SUPPLIED RECORDS:
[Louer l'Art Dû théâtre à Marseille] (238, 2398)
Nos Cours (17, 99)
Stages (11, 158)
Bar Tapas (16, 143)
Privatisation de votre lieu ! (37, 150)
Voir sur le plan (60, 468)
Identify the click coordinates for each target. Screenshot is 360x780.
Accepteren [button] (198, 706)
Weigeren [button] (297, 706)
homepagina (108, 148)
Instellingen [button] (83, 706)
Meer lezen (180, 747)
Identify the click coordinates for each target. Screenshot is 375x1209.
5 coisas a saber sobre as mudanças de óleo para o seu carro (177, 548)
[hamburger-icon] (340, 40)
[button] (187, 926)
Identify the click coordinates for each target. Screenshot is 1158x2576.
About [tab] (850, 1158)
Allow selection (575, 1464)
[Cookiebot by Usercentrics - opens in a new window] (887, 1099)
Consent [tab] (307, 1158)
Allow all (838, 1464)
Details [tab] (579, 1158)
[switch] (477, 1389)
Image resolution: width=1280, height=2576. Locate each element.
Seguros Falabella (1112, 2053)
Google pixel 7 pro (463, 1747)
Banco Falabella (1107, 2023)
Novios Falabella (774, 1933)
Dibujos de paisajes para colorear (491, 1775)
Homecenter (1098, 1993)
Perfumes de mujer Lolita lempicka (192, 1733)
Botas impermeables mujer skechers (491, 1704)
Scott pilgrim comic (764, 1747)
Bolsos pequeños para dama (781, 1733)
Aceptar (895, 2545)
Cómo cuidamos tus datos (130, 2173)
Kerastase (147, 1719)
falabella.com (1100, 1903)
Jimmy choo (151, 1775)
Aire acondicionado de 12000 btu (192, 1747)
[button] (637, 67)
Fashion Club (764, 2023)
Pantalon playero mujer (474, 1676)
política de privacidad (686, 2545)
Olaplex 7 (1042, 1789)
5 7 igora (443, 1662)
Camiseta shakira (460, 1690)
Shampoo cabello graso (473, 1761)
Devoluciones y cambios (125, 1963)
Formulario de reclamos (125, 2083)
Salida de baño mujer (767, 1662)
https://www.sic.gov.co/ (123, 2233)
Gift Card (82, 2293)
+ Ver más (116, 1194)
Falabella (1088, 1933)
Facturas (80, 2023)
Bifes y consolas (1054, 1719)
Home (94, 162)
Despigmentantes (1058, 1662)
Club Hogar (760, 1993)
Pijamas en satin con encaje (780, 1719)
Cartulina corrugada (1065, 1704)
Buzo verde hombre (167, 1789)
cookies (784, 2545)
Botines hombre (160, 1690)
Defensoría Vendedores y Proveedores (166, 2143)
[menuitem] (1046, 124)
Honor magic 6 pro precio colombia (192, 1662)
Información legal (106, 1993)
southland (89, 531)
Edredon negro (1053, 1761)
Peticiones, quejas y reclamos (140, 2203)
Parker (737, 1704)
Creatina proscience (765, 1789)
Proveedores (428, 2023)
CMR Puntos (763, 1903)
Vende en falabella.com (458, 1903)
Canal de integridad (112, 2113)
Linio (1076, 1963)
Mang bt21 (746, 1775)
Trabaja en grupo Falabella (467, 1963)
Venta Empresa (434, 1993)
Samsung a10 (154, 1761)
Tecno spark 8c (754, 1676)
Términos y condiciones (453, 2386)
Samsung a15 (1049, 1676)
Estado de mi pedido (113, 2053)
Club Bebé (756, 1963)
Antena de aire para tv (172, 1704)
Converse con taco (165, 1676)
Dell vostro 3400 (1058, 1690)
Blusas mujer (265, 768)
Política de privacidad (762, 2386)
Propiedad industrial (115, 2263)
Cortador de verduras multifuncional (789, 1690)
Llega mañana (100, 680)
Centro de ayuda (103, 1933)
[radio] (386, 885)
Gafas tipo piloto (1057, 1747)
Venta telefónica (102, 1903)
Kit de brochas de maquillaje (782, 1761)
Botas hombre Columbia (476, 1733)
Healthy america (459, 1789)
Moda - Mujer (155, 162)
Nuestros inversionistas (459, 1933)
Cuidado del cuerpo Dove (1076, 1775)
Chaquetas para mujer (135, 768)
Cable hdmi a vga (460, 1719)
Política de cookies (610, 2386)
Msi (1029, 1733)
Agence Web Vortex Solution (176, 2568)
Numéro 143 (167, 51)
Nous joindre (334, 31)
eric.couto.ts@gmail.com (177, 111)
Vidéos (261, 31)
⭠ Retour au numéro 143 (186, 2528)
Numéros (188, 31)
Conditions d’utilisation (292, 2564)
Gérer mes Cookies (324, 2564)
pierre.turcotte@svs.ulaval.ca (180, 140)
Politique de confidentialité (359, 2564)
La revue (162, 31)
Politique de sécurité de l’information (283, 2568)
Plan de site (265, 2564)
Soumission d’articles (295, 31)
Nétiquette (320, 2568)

WHAT YOU NEED TO DO:
Report the lines above that have the word "Proveedores" in them.

ANSWER BOX:
Defensoría Vendedores y Proveedores (166, 2143)
Proveedores (428, 2023)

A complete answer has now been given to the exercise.